Dubbed “Coder in Chief,” Barack Obama is being described as the first US president to dabble in computer programming. After kicking off the 2014 Computer Science Education Week with a call to code, Obama joined an “Hour of Code” event, an international campaign that aims to show how much an hour of programming can amount to. Code.org co-founder Hadi Parvoti told Wired that the president did not fully complete the tutorial, but did finish a number of exercises with the likes of Google’s visual programming language Blocky.

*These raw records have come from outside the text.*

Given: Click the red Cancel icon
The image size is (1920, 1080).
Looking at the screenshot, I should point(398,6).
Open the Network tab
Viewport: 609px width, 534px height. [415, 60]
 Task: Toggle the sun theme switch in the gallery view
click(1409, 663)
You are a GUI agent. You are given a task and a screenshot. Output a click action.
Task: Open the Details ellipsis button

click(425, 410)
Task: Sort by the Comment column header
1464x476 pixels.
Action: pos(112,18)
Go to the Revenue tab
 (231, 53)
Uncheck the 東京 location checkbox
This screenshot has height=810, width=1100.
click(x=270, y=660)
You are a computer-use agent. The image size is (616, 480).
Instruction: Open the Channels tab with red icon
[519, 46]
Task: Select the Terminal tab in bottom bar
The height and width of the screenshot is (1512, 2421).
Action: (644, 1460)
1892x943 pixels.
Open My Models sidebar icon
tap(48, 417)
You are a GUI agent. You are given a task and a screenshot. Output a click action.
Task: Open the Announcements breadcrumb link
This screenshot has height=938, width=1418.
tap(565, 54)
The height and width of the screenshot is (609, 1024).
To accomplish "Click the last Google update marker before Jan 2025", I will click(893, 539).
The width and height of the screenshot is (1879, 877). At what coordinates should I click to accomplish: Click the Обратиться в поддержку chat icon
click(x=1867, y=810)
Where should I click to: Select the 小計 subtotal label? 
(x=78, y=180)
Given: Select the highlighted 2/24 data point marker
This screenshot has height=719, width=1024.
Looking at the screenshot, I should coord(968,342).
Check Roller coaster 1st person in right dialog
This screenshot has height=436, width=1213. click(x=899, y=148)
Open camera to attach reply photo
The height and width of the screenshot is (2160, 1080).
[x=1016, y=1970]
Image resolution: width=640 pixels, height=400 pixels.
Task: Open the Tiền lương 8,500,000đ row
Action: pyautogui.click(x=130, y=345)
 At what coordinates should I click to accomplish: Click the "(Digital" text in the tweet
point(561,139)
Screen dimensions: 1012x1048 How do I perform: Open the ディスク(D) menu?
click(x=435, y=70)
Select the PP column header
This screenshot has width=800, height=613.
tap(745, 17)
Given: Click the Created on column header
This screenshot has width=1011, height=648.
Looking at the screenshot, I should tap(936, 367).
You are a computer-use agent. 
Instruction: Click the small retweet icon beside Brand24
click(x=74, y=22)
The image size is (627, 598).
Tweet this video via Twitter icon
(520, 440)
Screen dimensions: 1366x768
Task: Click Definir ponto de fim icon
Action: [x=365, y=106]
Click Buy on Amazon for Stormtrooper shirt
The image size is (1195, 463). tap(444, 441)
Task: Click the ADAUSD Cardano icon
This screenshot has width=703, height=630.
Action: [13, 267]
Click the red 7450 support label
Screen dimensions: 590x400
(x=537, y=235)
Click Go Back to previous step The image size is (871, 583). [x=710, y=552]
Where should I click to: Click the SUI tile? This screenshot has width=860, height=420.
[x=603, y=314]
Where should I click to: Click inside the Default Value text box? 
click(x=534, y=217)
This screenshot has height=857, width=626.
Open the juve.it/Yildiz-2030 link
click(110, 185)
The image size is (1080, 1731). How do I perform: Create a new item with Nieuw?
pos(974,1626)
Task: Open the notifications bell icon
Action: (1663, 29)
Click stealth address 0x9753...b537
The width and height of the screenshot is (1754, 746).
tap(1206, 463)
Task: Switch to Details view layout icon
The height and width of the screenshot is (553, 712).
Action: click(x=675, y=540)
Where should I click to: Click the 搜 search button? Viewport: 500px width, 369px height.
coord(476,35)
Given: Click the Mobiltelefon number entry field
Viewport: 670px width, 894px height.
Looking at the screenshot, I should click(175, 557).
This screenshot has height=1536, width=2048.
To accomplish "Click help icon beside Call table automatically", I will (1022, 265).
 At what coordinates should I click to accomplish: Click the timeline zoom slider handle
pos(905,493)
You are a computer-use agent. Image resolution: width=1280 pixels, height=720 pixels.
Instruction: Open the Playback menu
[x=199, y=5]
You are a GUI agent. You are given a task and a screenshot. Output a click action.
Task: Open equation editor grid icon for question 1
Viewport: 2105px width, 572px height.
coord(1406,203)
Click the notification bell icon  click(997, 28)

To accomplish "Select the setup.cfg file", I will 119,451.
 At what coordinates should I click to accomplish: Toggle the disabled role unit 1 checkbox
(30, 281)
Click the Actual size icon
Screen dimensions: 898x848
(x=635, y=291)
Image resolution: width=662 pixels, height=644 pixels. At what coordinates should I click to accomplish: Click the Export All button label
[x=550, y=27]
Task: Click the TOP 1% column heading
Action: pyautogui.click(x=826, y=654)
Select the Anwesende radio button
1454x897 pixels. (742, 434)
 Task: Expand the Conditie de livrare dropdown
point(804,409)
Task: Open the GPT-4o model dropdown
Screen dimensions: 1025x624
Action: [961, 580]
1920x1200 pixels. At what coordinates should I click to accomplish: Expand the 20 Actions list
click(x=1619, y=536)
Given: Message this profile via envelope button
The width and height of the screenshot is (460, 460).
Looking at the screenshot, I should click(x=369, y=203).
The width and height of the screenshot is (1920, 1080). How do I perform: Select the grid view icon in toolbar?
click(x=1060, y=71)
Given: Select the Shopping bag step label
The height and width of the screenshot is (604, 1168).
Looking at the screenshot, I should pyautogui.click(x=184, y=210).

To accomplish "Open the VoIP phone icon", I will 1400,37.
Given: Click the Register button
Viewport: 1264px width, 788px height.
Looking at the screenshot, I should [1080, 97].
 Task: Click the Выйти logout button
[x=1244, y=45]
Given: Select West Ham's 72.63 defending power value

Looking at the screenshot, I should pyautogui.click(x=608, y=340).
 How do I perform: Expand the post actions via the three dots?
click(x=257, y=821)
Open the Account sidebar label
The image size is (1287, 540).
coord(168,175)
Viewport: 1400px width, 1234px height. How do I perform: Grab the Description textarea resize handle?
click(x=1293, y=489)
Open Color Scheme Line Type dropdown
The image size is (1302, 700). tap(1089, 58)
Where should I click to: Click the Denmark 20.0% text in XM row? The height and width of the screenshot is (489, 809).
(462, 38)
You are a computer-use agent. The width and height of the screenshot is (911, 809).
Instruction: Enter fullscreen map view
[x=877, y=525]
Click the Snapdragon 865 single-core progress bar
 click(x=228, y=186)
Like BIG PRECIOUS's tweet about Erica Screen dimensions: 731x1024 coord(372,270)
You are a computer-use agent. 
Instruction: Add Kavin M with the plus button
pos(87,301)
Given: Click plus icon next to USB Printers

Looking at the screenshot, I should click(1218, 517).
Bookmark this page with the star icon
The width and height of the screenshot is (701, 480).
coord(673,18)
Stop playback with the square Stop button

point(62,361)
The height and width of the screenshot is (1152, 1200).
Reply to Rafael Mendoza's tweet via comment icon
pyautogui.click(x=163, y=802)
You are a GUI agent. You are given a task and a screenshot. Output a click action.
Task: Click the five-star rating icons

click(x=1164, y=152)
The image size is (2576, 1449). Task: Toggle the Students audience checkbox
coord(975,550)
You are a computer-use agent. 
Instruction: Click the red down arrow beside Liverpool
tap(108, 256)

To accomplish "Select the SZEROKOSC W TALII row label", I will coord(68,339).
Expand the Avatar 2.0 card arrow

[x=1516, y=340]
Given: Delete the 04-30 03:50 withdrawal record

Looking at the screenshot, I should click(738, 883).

President Barack Obama told the world that everyone should learn how to code. And now he’s putting his money where his mouth is. Earlier today, to help kick-off the annual Computer Science Education Week, Obama became the first president ever to write a computer program. It was a very simple program—all it does is draw a square on a screen—but that’s the point, says Hadi Partovi, co-founder Code.org, an organization that promotes computer science education. “All programming starts simple,” he says. “No one starts by creating a complicated game.” Last year, Obama delivered a YouTube speech last year to promote Computer Science Education Week, but didn’t write any code himself. “Learning these skills isn’t just important for your future. It’s important for our country’s future,” the president said in the video. “If we want America to stay on the cutting edge, we need young Americans like you to master the tools and technology that will change the way we do just about everything.”

 

1 comments
  1. When we started to learn robotics, our first assignment was to teach the robot to draw a square.